During the process of making the film, Timo Arnall and Jack Schulze had discovered several ‘rules of thumb’ that led to successful images – we needed to imbue the app with their guidance, but emphasise that play and experimentation would be the key to you producing great images with your own gear.
We took those tips and created infographic-illustrated set-up guides and tips. The first time you run Penki, you’re guided through the interface and process of creating a light-painting with in-situ captions highlighting the controls and inputs.
We created custom fonts for the light-painting itself, based on our experience of what worked in the film, with clear block forms and bright leading edges to give good results.
In a throwback to the early days of computer games, these letterforms were painstakingly transformed into sets of coordinates to be rendered in 3D by the app for both visual and processor performance. Two custom typefaces were developed, along with some fun symbols created in collaboration with designers at Dentsu.
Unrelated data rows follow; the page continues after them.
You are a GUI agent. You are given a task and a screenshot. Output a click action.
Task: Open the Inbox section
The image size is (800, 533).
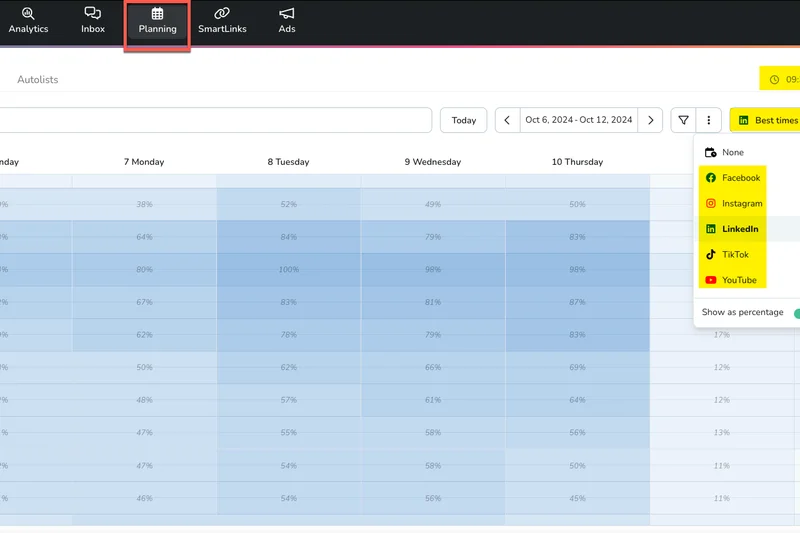(93, 20)
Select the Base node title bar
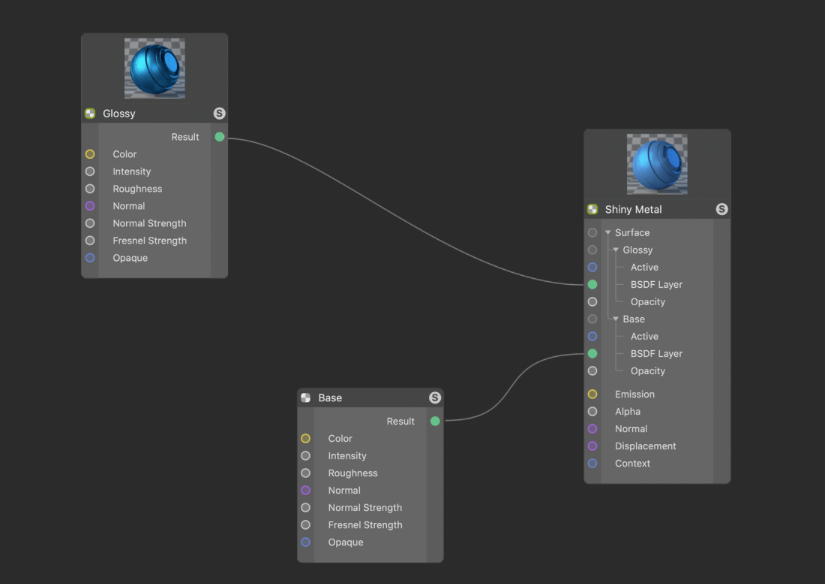Screen dimensions: 825x584 pyautogui.click(x=370, y=398)
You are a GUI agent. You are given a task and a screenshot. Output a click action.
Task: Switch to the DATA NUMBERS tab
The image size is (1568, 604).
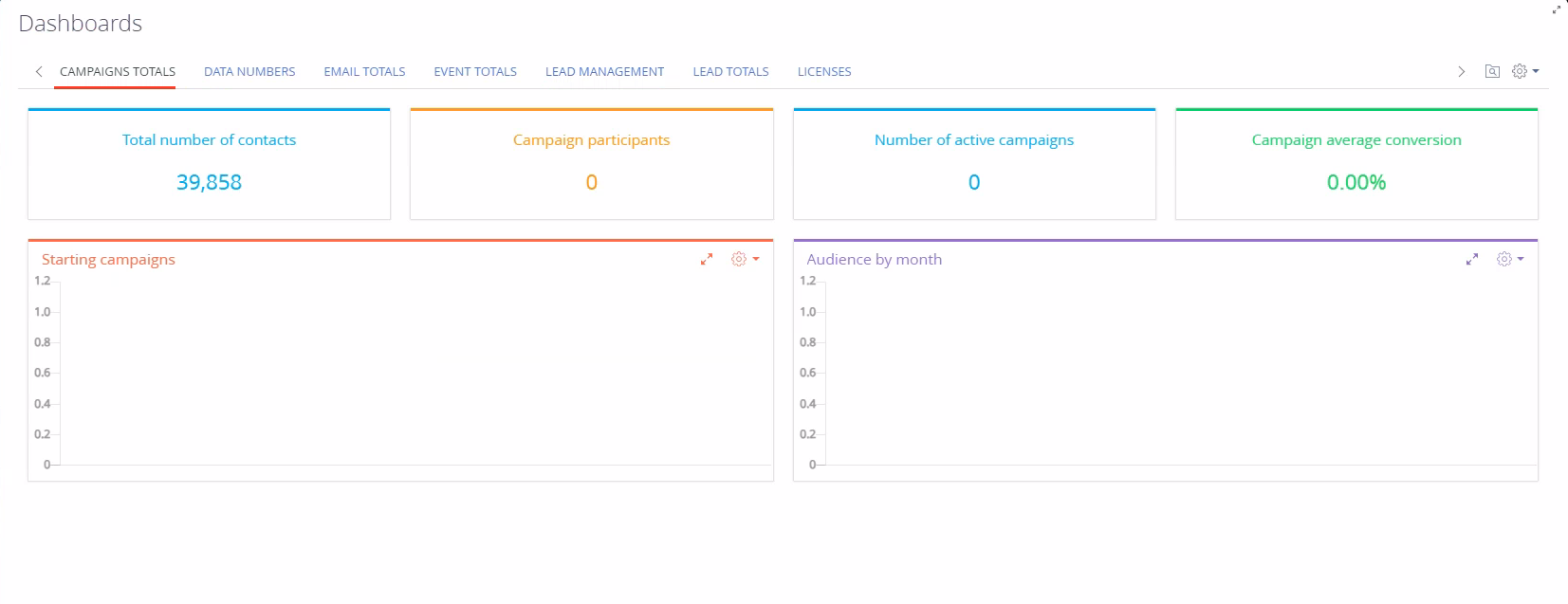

Testing with an array of affordable point-and-click cameras continued through the four week development period, ensuring that good results could be attained by as many people as possible.
The playful elements of the interface extend to a ‘report card’ that the app delivers after the painting is complete – giving a summary of what you painted, where (if the app is given permission to use your location) and how steady you were!
This report can can be uploaded as ‘social proof’ of your work to Flickr from the app, and there’s a Flickr group of completed light paintings, one click away from the app’s opening screen, to feed your inspiration…
Penki means “paint” in Japanese, and can be found at penkiapp.com. It went live in the Apple App Store in November 2010 – read Dentsu’s announcement – and garnered a “9/10″ review from Engadget.